Molson Coors Brewing Co. is pivoting from beer to functional, nonalcoholic drinks in a bid to attract younger drinkers, reported The Wall Street Journal (Nov. 18).
The maker of Coors Light and Miller Lite bought a 49% stake in a nonalcoholic beverage incubator called L.A. Libations to expand its portfolio with high-end, better-for-you drinks, according to people familiar with the matter. In addition, it plans to change its name, replacing the word "Brewing" with "Beverage."
The investment will allow the brewer to launch new nonalcoholic drinks faster than it could if it had to build the research and development infrastructure in-house, according to Pete Marino, president of emerging growth for Molson Coors.

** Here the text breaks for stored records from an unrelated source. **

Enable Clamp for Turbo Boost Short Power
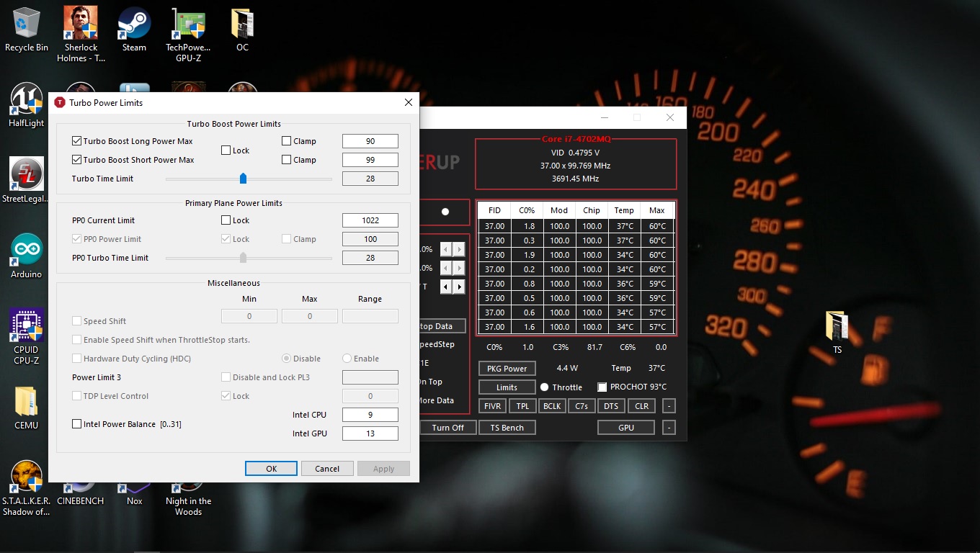This screenshot has height=553, width=980. coord(287,160)

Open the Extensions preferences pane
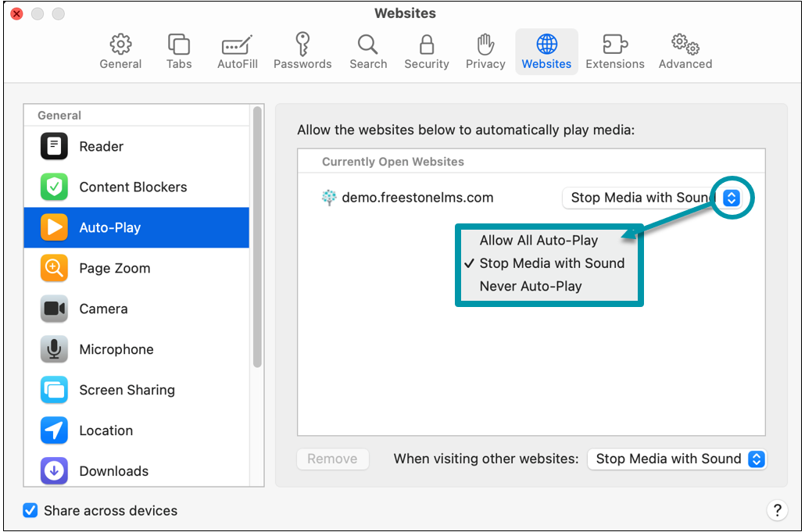click(614, 50)
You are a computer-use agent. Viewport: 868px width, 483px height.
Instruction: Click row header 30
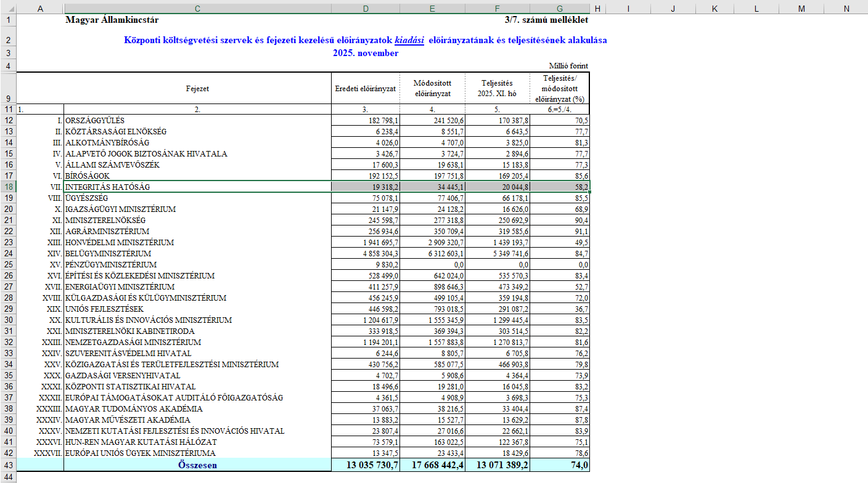[x=8, y=320]
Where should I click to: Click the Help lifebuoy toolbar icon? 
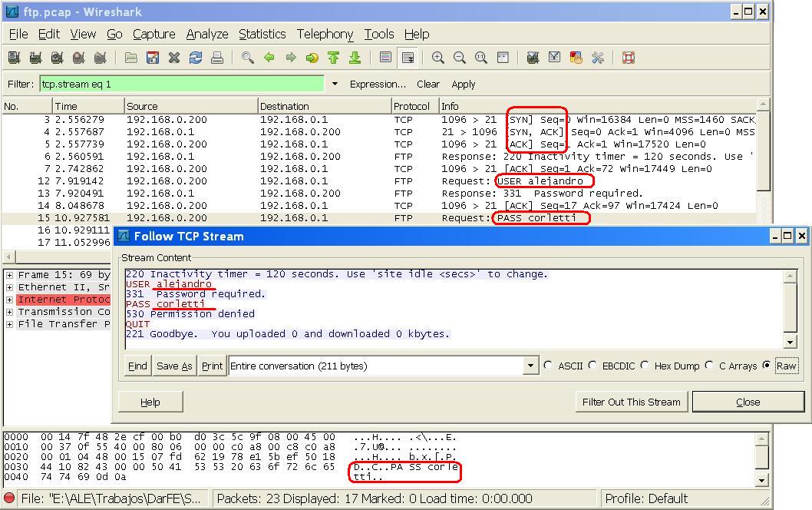coord(628,58)
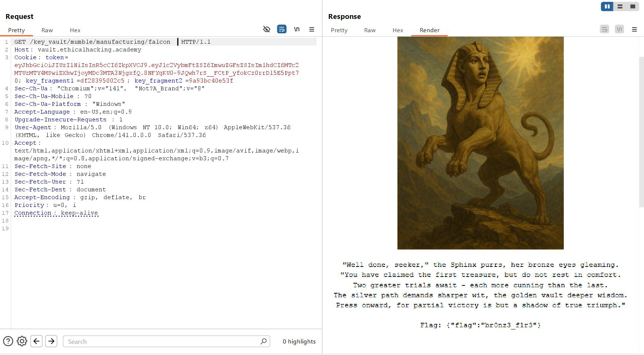Open the Pretty tab in Response
The height and width of the screenshot is (355, 644).
[339, 30]
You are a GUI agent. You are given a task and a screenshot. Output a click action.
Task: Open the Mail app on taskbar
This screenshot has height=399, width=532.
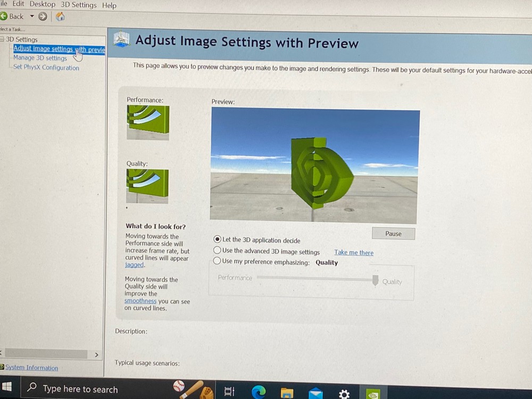pos(315,393)
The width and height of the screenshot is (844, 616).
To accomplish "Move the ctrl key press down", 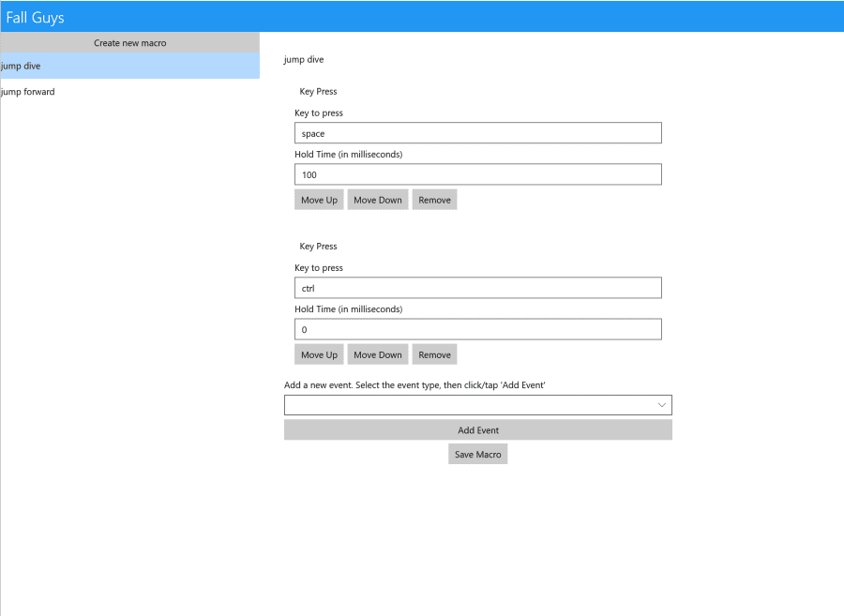I will [x=377, y=353].
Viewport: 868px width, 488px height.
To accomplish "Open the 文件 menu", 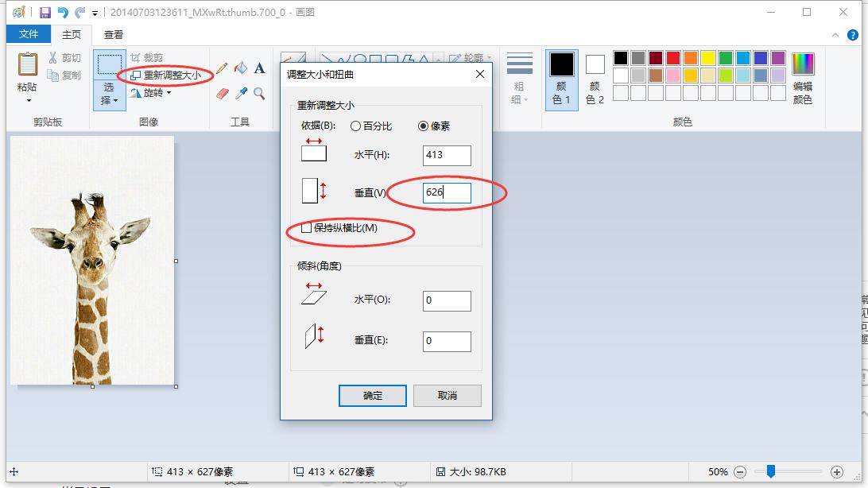I will tap(28, 34).
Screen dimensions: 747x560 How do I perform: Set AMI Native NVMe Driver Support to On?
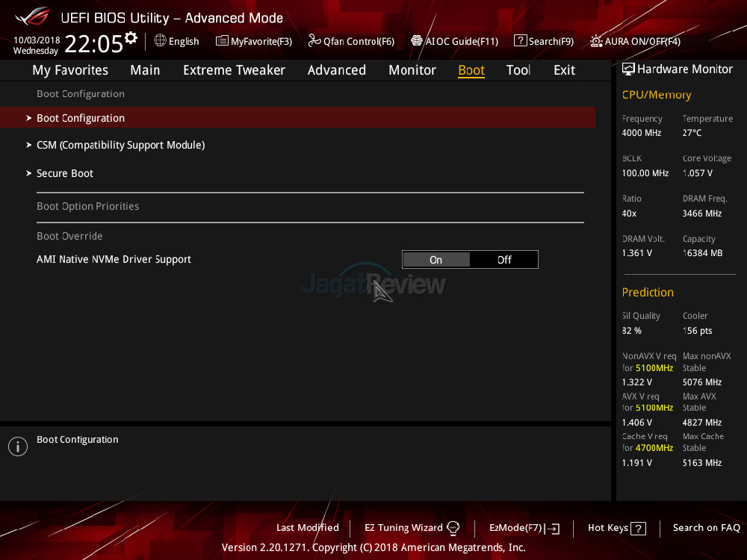(436, 260)
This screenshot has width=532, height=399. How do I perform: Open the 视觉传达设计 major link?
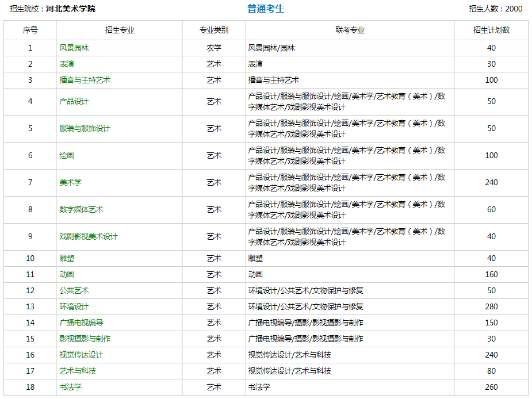[84, 355]
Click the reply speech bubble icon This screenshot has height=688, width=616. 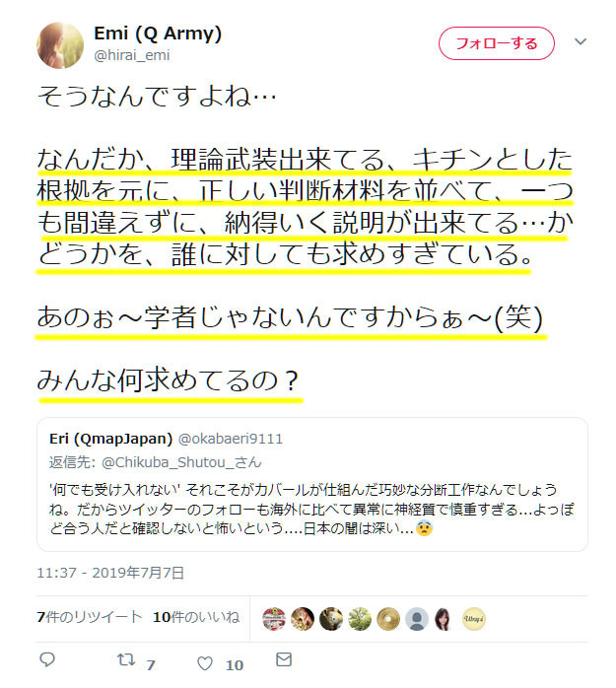pos(47,659)
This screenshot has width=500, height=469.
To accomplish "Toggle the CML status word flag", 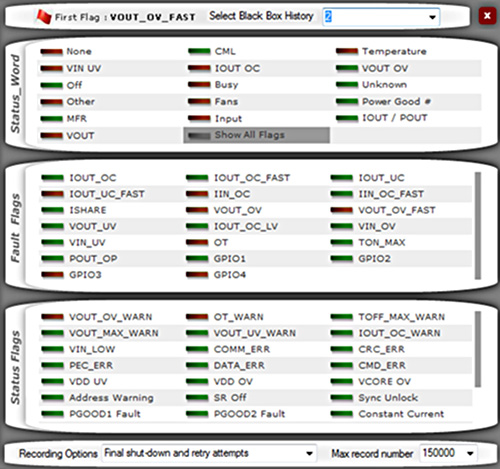I will click(x=212, y=51).
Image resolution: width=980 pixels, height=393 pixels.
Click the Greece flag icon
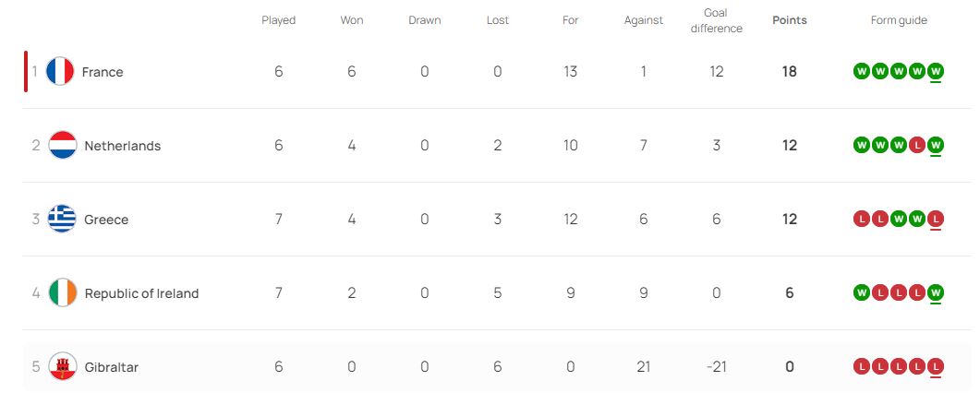(63, 219)
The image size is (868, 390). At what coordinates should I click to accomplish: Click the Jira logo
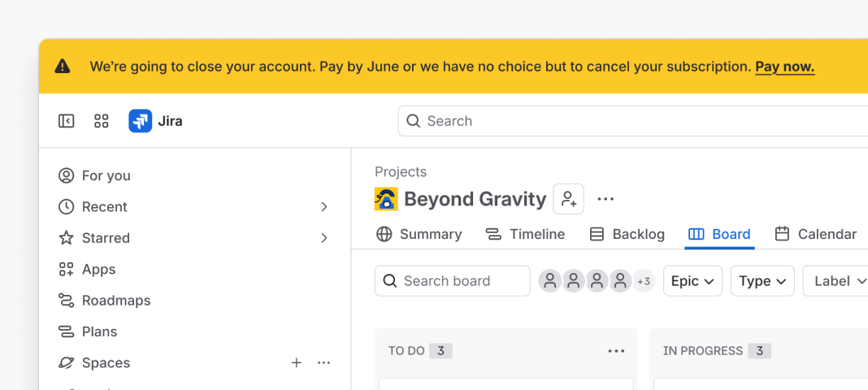(140, 121)
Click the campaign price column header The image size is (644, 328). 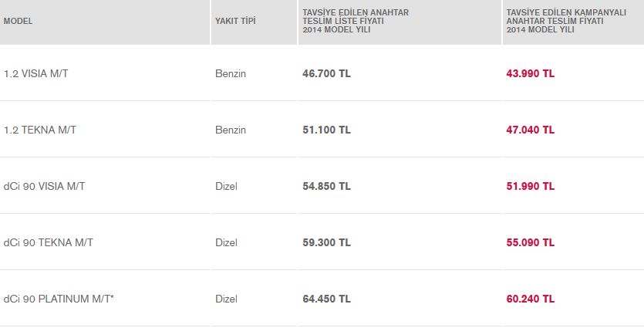pyautogui.click(x=566, y=21)
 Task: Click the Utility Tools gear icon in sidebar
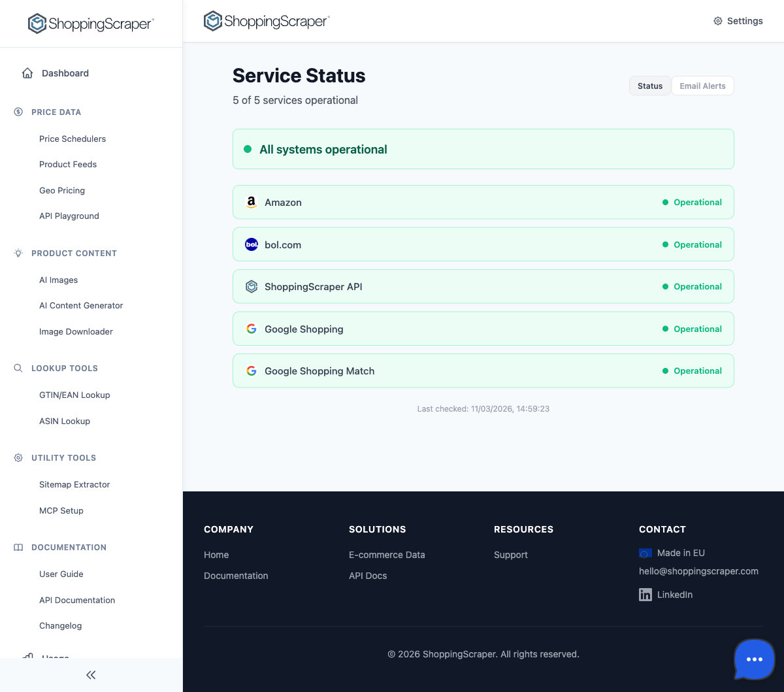click(x=18, y=457)
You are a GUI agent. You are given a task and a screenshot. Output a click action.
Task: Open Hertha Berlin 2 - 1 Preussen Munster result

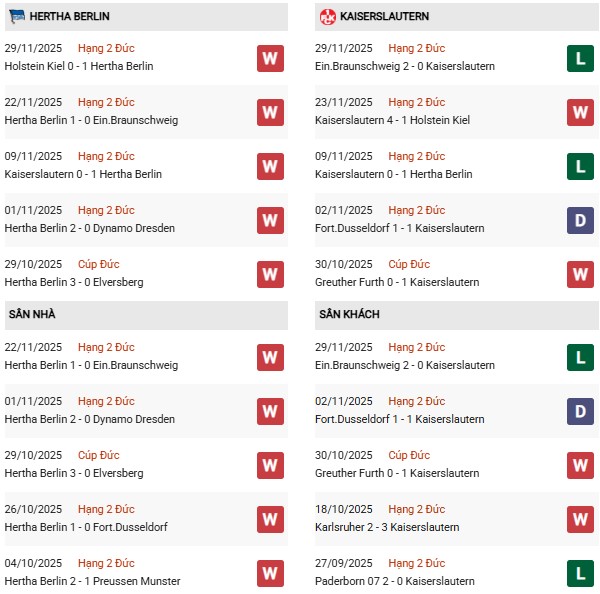[x=92, y=581]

L.A. Libations is "on the leading and bleeding edge of where beverages are going," he said.
L.A. Libations is known for spotting trends and getting young brands off the ground. The new deal gives Molson Coors equity in several small brands created by L.A. Libations including Aloe Gloe, a combination of water and aloe vera; Arya, a seltzer infused with turmeric-root extract; and Arriba Chelada, a tomato-and-clam-juice drink made without artificial coloring.
Americans are drinking less beer and more wine and spirits. In fact, they are drinking less alcohol in general, with Millennials and Gen Z drinking less than their parents and grandparents did. U.S. brewers, such as Anheuser-Busch InBev, are making an effort to diversify offerings, expanding into categories such as energy drinks and hard seltzer.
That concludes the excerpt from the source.